Complaining about people who are trying to be nice is probably not nice itself … but I’m going to anyway.
Pumpkin is almost 3 years old. She’s smart, sassy, loving and very perceptive. A few weeks ago, on a Sunday afternoon, the whole family went to the grocery store. Just before leaving the house she insisted on putting on her Abby Cadabby costume. So Mr. G pushed Abby Cadabby in the shopping cart, while Peanut took a ride in my sling. A woman approached me and gushed over the baby and how beautiful she is and paid absolutely no attention to Pumpkin, two feet away, wearing a bright pink wig and waving a magic wand. “I’m Abby Cadabby!” she said to the woman, who remained oblivious.

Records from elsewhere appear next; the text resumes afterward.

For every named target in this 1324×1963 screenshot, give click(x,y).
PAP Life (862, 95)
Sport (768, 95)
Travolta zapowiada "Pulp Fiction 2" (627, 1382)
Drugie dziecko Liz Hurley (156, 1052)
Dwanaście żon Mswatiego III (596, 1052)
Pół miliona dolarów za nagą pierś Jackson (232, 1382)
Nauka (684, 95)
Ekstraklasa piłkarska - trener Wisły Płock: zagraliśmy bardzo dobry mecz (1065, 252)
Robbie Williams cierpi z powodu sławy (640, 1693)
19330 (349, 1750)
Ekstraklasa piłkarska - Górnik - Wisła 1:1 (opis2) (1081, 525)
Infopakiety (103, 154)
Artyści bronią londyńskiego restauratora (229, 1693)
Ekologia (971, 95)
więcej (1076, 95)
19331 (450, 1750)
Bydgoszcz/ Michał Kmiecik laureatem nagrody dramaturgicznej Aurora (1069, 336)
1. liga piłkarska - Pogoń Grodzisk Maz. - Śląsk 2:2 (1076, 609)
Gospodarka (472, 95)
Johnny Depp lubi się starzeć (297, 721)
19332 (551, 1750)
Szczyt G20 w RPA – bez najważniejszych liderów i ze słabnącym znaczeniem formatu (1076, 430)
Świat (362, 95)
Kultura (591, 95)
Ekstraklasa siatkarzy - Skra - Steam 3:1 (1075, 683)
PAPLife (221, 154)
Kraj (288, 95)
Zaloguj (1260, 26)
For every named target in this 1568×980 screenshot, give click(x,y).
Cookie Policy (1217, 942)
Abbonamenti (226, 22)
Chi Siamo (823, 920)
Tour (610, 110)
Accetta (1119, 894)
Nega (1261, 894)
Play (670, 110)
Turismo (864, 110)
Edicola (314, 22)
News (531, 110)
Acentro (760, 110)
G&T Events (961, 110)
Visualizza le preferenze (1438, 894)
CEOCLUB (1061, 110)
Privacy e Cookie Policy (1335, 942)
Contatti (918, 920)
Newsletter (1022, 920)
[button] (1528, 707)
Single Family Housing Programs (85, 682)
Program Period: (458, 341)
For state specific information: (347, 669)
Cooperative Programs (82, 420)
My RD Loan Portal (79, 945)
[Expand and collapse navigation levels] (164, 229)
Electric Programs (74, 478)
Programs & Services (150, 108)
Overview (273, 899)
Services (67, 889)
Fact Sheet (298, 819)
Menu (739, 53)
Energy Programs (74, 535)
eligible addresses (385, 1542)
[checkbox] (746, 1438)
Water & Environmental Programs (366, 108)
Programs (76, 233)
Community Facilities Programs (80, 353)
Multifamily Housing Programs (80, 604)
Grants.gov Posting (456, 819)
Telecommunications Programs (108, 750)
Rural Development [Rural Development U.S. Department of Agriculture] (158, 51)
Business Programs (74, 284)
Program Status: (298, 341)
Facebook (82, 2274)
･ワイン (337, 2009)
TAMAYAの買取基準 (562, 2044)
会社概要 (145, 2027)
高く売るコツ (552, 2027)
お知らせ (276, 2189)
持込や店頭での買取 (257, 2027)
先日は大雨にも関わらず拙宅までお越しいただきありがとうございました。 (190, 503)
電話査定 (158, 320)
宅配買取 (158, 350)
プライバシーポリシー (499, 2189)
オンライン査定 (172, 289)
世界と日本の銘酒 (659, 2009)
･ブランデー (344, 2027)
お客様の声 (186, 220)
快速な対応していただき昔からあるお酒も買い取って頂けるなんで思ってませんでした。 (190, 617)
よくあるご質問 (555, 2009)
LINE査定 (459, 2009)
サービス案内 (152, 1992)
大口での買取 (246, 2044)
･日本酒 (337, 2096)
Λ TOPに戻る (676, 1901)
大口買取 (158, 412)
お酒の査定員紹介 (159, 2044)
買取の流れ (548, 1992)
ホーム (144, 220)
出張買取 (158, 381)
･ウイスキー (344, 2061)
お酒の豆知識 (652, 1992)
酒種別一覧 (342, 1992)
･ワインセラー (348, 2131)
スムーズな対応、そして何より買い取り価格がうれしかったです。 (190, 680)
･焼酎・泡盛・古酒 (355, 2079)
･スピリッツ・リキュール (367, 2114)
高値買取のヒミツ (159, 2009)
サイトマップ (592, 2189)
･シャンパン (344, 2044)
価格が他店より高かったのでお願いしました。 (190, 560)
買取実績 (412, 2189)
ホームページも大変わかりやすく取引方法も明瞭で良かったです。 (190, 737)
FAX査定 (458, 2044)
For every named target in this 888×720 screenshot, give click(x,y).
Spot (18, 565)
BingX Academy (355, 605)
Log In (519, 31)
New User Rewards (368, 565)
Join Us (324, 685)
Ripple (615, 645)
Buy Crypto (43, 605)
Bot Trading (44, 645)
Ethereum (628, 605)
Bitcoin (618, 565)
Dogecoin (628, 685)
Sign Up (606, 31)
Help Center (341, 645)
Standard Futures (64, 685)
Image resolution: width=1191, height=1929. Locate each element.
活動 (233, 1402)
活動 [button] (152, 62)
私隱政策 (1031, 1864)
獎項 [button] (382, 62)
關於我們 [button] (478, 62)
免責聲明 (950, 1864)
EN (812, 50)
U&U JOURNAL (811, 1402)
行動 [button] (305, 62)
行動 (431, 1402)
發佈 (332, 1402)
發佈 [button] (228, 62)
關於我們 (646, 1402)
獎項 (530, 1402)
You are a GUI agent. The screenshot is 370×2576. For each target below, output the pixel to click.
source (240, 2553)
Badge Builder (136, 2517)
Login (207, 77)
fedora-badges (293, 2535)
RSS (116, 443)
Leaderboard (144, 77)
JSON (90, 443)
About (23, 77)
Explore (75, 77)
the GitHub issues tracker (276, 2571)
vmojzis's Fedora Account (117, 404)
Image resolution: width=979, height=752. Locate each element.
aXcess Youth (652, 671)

This is not the first time, nor the last, that we’ve been out in public and Peanut gets doted on by strangers who somehow don’t think to say anything to her sister. The one who understands what they are saying. The one who is already adjusting to the whole world no longer revolving around her. On this particular day, she took it in stride. Once, though, when I was still on maternity leave, one too many people in line at Starbucks talked to me about the baby and Pumpkin had a complete meltdown when we left.
This past weekend, while furniture shopping, it happened again, while the girls were sitting side by side. The woman went on and on about Peanut, like there weren’t two of them sitting right there. “You must take lots of pictures of her,” she said, finally. “I do,” I said. “Of both of them.” But I’m not sure she took the hint.
I’m sure there’ve been times in my life where I’ve said something that unintentionally hurt someone, even something meant as a compliment. But I hope that this has taught me to consider my audience, and choose my words more carefully.